▶ EXERCISES:
a - Using the Joe DiVito text, decide whether each statement agrees with it: (i) DiVito was chosen in the 1968 NFL draft; (ii) DiVito was a team captain at Boston College; (iii) his longest punt in AFL statistics is listed as 47. Answer yes or no for each, and quote the deciding words.
b - From the Joe DiVito text, list every passing figure given for his college career.
c - In the Joe DiVito text, set down word for word everything from "American football player" down to "as a punter.".

Joe DiVito

No. 12
- Positions: Quarterback • Punter

Personal information
- Born: September 2, 1945 (age 80) Lynn, Massachusetts, U.S.
- Listed height: 6 ft 2 in (1.88 m)
- Listed weight: 205 lb (93 kg)

Career information
- High school: St. Mary's (Lynn)
- College: Boston College (1964-1967)
- NFL draft: 1968: undrafted

Career history
- Denver Broncos (1968); Hartford Knights (1970);

Career AFL statistics
- Punts: 8
- Punting yards: 242
- Longest punt: 47
- Stats at Pro Football Reference

= Joe DiVito =

American football player (born 1945)

Joseph Charles DiVito (born September 2, 1945) is an American former college and professional football quarterback and punter for the Boston College Eagles and the Denver Broncos of the American Football League (AFL).

==College career==
DiVito played at Boston College from 1965 to 1967. He completed 80 of 180 passes for 1,138 yards, 14 touchdowns, and 6 interceptions. He was a team captain and, in addition to playing quarterback, also played as a punter.

▶ RECORDED DATA:
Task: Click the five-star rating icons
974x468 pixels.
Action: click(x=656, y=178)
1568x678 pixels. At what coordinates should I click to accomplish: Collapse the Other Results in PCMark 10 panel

▶ COMPLETE ANSWERS:
a -
(i) No: "NFL draft: 1968: undrafted"
(ii) Yes: "He was a team captain"
(iii) Yes: "Longest punt: 47"

b -
- 80 completed passes
- 180 passes attempted
- 1,138 yards
- 14 touchdowns
- 6 interceptions

c -
American football player (born 1945)

Joseph Charles DiVito (born September 2, 1945) is an American former college and professional football quarterback and punter for the Boston College Eagles and the Denver Broncos of the American Football League (AFL).

==College career==
DiVito played at Boston College from 1965 to 1967. He completed 80 of 180 passes for 1,138 yards, 14 touchdowns, and 6 interceptions. He was a team captain and, in addition to playing quarterback, also played as a punter.